About FAI -My FAI

I wanted to dedicate a page to the details of FAI, and to specifically define the type of FAI that I have. It is here that I will post links to studies and research articles that I found insightful and useful in my decision-making process. Again, I am not a doctor, healthcare provider or anything of the sort...I didn't even stay at a Holiday Inn Express last night...so what I post or link or state here is simply my opinion or what I find helpful.  Here is a good starting point: http://www.hipfai.com/


I was diagnosed with FAI, cam type, after review of X-rays that were taken to rule out femoral stress fractures after experiencing severe pain in my quads and anterior hip area. My PCP swore that I had tendonitis within my quadriceps, while I was betting on the stress fracture. The X-ray results clearly showed excess bone on my femoral head, hence “cam-type” FAI. MRIs were ordered to verify the diagnosis and to try to determine if any soft tissue damage was present. A non-contrast MRI was performed, confirming the FAI cam-type diagnosis. There was also a bone spur visible on the acetabulum. This condition was also present on the left hip which is quite normal as this is normally a bilateral condition, however, it was not as pronounced as on the right, and I was not experiencing any symptoms. At this point I had some decisions to make, as there are generally two different routes to take as far as treatment is concerned.

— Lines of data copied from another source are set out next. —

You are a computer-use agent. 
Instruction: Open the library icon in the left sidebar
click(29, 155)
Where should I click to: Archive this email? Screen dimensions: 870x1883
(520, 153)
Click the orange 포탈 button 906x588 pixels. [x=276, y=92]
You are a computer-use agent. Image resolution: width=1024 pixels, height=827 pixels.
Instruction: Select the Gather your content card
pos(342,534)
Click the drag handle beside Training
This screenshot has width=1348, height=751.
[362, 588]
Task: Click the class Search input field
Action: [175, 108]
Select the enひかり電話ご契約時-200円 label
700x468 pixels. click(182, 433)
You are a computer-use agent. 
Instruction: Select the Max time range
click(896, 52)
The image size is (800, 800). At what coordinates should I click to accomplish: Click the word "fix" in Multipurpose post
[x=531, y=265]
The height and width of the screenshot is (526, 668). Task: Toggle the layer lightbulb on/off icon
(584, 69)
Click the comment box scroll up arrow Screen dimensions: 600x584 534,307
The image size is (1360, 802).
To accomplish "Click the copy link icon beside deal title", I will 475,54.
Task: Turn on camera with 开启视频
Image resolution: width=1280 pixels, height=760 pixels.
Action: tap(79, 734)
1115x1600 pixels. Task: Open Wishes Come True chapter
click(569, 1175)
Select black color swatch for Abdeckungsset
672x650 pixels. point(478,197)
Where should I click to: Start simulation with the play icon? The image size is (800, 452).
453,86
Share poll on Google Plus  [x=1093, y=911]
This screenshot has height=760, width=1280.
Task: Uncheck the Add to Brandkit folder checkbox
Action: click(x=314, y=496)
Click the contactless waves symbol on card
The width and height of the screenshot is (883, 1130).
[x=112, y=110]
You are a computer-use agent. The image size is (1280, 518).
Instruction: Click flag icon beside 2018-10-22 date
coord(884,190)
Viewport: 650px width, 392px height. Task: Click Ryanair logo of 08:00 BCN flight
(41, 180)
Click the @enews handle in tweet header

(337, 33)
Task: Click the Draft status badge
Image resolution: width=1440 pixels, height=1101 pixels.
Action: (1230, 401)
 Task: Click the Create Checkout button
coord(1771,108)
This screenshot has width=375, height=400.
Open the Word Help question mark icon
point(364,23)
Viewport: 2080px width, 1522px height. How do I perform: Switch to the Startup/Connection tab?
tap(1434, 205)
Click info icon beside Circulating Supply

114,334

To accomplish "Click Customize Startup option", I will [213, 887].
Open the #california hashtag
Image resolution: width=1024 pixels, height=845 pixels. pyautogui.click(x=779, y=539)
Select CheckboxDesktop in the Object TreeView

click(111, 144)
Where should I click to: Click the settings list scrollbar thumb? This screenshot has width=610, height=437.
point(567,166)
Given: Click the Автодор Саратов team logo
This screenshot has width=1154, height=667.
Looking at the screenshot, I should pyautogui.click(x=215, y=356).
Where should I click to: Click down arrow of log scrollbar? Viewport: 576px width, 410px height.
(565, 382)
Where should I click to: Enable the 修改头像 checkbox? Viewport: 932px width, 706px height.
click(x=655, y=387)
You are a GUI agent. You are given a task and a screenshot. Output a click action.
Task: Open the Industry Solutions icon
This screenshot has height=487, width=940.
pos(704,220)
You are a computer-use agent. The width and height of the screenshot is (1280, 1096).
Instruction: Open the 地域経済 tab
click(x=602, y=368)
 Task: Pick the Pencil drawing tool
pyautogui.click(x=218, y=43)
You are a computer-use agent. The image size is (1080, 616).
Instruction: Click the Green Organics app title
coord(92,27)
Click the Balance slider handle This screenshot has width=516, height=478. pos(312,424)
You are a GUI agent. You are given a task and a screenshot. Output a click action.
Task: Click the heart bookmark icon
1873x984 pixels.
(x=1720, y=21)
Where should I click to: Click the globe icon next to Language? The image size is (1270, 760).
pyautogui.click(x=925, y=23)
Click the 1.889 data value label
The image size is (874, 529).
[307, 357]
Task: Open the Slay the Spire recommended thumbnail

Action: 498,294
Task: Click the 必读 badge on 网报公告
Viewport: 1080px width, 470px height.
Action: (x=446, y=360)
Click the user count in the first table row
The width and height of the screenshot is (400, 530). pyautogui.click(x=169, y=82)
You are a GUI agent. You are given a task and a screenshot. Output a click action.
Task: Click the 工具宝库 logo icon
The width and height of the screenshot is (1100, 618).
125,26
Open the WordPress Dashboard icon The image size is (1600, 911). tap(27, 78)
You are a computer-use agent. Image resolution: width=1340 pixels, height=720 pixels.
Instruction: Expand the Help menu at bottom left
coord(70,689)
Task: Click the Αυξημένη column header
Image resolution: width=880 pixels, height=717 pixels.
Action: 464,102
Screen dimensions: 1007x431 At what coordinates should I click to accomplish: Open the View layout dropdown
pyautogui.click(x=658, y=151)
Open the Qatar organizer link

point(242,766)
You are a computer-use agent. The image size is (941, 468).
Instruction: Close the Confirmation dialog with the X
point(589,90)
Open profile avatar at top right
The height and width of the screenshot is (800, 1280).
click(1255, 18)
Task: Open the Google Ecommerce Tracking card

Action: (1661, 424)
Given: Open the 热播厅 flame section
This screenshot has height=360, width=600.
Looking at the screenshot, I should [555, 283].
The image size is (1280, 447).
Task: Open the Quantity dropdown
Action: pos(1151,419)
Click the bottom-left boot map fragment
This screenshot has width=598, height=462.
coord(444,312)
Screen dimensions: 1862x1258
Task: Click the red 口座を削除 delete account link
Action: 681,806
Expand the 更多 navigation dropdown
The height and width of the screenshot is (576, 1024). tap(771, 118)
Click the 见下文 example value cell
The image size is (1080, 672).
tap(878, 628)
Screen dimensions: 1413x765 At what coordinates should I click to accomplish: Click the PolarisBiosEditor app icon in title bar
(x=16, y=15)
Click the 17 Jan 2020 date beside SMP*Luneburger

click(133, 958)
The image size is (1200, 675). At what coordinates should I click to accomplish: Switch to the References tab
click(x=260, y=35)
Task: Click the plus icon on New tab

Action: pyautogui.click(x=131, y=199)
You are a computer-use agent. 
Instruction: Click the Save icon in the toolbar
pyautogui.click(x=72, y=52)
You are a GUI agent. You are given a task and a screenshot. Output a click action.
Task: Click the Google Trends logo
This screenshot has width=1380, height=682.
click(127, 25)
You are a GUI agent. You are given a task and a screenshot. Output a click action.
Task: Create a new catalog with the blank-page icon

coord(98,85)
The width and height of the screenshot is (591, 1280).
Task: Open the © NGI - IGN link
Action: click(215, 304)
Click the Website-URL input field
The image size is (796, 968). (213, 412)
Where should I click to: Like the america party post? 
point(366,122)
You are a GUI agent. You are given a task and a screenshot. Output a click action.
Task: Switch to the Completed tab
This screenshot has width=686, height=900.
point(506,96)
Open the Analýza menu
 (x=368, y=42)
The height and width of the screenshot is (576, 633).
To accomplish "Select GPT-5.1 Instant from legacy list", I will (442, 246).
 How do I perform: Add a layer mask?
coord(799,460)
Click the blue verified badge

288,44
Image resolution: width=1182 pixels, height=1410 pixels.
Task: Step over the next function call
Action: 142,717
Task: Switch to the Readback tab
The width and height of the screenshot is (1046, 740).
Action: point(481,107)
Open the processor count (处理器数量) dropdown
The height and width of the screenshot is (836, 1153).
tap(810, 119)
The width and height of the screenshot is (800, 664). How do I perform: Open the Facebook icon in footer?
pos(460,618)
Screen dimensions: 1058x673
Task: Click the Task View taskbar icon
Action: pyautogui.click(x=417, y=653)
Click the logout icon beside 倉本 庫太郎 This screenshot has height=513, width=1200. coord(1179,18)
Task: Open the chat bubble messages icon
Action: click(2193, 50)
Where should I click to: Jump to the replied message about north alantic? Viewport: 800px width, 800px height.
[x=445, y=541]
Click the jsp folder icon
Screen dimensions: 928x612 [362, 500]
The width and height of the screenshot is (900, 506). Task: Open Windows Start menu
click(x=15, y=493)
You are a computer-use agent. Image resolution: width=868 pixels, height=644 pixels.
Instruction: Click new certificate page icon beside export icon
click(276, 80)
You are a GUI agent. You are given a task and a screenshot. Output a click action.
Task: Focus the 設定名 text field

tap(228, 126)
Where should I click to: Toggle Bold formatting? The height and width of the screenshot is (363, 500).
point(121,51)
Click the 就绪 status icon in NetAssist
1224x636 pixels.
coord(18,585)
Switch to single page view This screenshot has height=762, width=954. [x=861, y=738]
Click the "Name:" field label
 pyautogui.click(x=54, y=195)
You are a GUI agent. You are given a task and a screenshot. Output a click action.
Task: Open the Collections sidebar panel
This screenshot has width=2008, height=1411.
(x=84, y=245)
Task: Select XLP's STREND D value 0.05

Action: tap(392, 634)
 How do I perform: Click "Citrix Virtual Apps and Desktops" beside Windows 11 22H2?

Below is a very general overview of the two options I had.

Option 1:  The Conservative, Non-operative Approach -corticosteroid shots, strengthening exercises, stretching exercises and change to a less active lifestyle.

Option 2:  The Operative Approach -hip arthroscopy or open hip surgery, depending on the existing damage and other factors.

There are pros and cons to each approach from my point of view.  Option 1 would be less intrusive, and to be honest, who wants to go under the knife?  But at the same time, it would not solve the underlying issue that my bone structure is anatomically incorrect.  Many times, choosing Option 1 is just delaying the inevitable and will end up leading to Option 2, with a risk of more damage than there was when originally diagnosed.  Selecting Option 2 comes with it's own set of risks, there is scar tissue, lengthy recovery time, and the general thought of exhausting all non-intrusive solutions first.

At this time I was leaning towards Option 2, as it seemed to give me the best opportunity to maintain my current active lifestyle, or at least get me back to that level as quickly as possible.  My PCP referred me to an orthopedic specialist, but they did not have any openings until mid-June.  I researched other orthopods and ended up being referred to Dr. John Brown, with The CORE Institute.  After discussing the options with Dr. Brown, I felt confident that Option 2 was the best way to go, and so we scheduled the surgery.  Option 2 isn't for everyone.  I was told I had a textbook case of FAI based on my X-rays and MRIs.  I was also young, healthy, active, strong and skinny, which gave me a great chance at a solid recovery.

The decision of which option to choose is obviously a very personal one, and differs for each person facing this diagnosis.  I felt that my only realistic option was to opt for surgery.  I had made great strides in changing my lifestyle and pursuing goals that would test me not just physically but mentally and emotionally.  I have a tremendous support system surrounding me so I knew that I would be in the best possible position to focus on a high-level rehab and recovery.  I also know that I have the drive to overcome obstacles and achieve the goals I had set for myself.  I also felt that by doing this, I would at least ensure that in a worst-case scenario, I would be able to continue being active with my kids, to run 5Ks and such with them.  Also, this would show them that you can overcome any obstacle you face, and to never give up on your dreams.